Seoul seeks talks with Pyongyang on proposed joint fishing zone

Posted on : 2007-10-15 11:19 KST Modified on : 2007-10-15 11:19 KST

South Korea seeks talks with North Korea in December on establishing a joint fishing zone near their disputed western sea border to follow up on their agreement at the second-ever inter-Korean summit earlier this month, Seoul officials said Monday.

The plan comes amid a renewed dispute over the Northern Limit Line (NLL), which was drawn unilaterally at the end of the three-year Korean War in 1953 by the U.S.-led U.N. command to prevent South Korean and U.N. naval forces from violating the line.

President Roh Moo-hyun last week claimed it is "misleading" to call the western NLL a border, sparking heated debates in the country.

Critics note the line has served as the de facto border and that Pyongyang has acknowledged it is a maritime border, though the North recently started to demand it be redrawn.

Conservatives have slammed Roh for his remarks, noting dozens of South Korean soldiers were killed in two bloody naval skirmishes in 1999 and 2002 while trying to block North Korean warships from breaching the NLL.

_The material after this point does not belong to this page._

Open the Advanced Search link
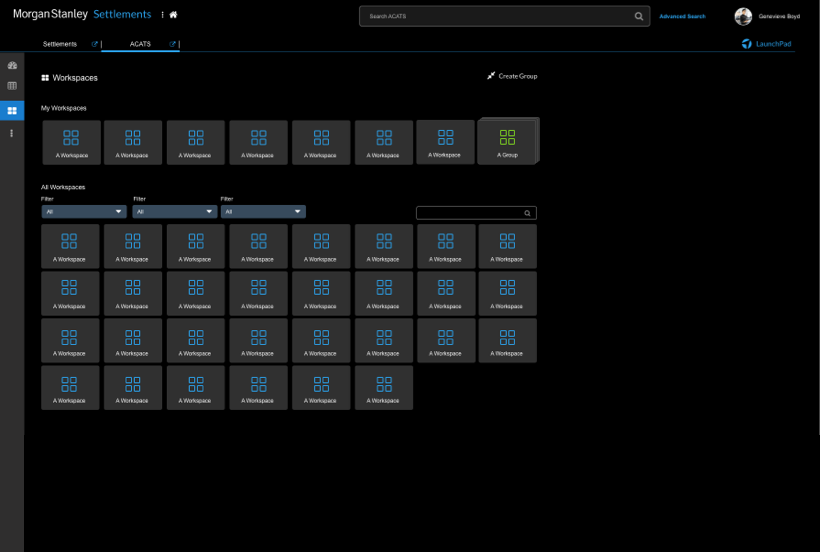The image size is (820, 552). [682, 16]
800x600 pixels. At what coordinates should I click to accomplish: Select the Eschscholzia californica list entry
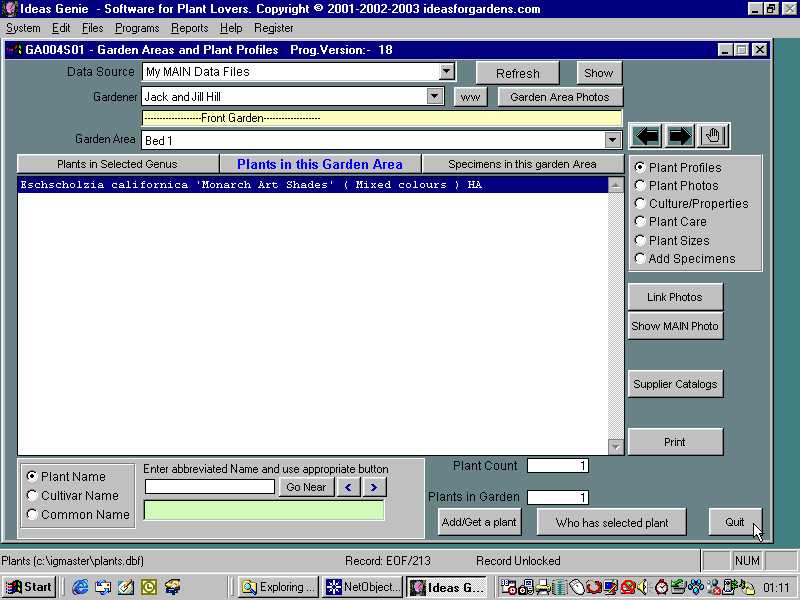[250, 185]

The decision for the follow-up talks was made at the first meeting of a government task force on implementing the agreements at the 2007 inter-Korean summit, a Unification Ministry official said Monday.

"The government plans to propose establishing a joint committee for establishment of the so-called 'special economic cooperation zone in the West Sea' at the upcoming talks between the prime ministers of the two Koreas" that could be held as early as next month, the official said, asking not to be identified.

After the prime ministerial meeting early next month, South Korea is seeking talks between the defense ministers of the two countries followed by a meeting of an already-established joint committee on economic cooperation before the end of next month.

"The government hopes to start getting some tangible results from as early as December," an official said.